The Post quotes John Lehman, who floated the prospect that new evidence indicates Hikmat Shakir Ahmad was a “very prominent member of al-Qaeda” as saying the issue “needs to be run into ground.” He seems to discard the importance of Ahmad as a Fedayeen officer, one of the components of the prospective connection in Steve Hayes’s account. As Lehman says, “The most intriguing part of it is not whether or not he was in the Fedayeen, but whether or not the guy who attended Kuala Lumpur had any connections to Iraqi intelligence. . . . We don’t know.”

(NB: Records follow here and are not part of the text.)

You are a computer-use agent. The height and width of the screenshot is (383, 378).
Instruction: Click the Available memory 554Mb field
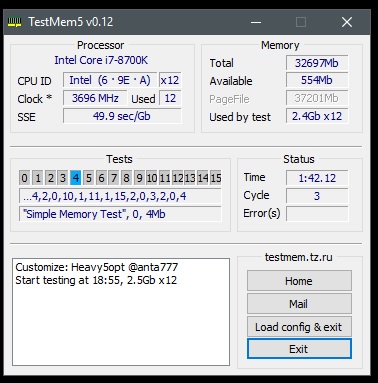pyautogui.click(x=317, y=80)
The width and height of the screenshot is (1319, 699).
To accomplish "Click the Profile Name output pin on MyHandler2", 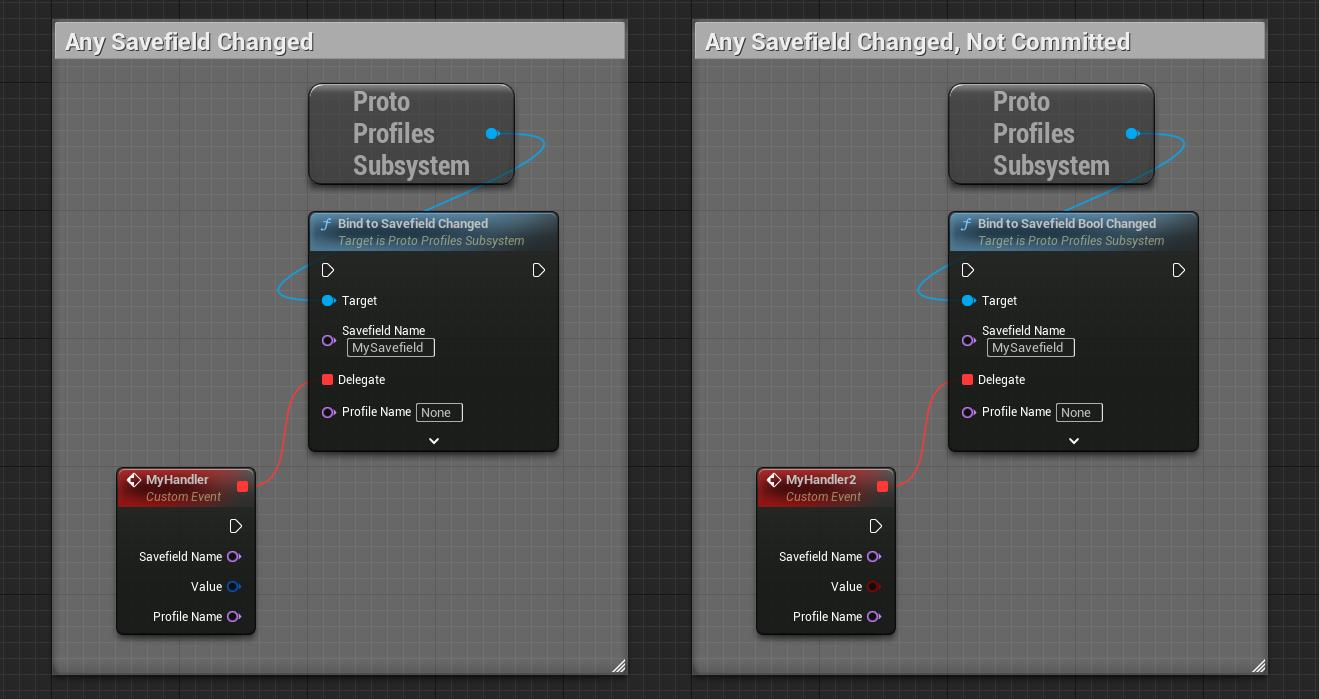I will click(873, 617).
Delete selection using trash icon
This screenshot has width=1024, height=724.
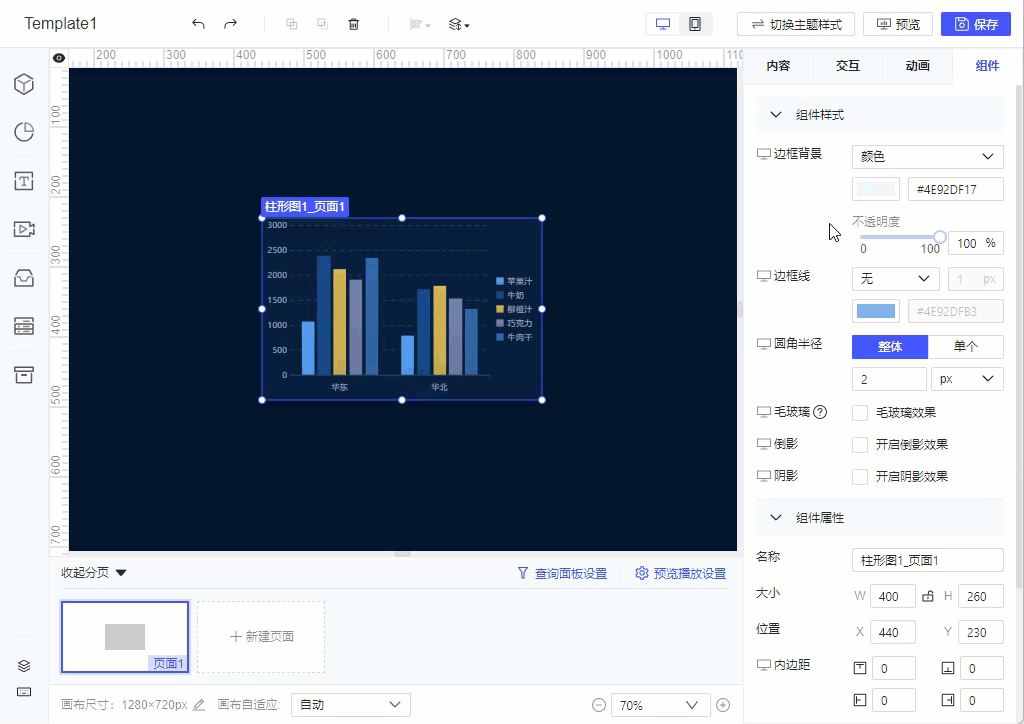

But, as I wrote this morning, this is something we probably can know. We have three individuals in custody who either were directly present at the Kuala Lumpur meeting or pulled its strings: 9/11 mastermind Khalid Shaikh Mohammed and Kuala Lumpur attendees Khallad bin Attash and Yazid Sufaat. Between them, the 9/11 Commission stands a good chance of finding out what, from al-Qaeda’s perspective, Azzawi was doing at the meeting–i.e., whether he was an emissary from Saddam Hussein. This is something we should be able to run into ground, as Lehman put it. What do their debriefings indicate? Have they been interrogated on this connection? If they haven’t, can they be re-interrogated? The 9/11 Commission has a month and four days before it has to deliver its final report (and then go through what one commissioner told me would be one of the Commission’s “battles of Armageddon” with the administration: declassifying it for the public). With the “Shakir” story taking on surprising importance; with the administration determined to hew to elusive Iraq-al Qaeda links as a central justification for the Iraq war; and with the 9/11 Commission probably being the last opportunity for such a broad and comprehensive exhumation of al-Qaeda’s history of planning against America, that needs to be enough time to settle the question once and for all.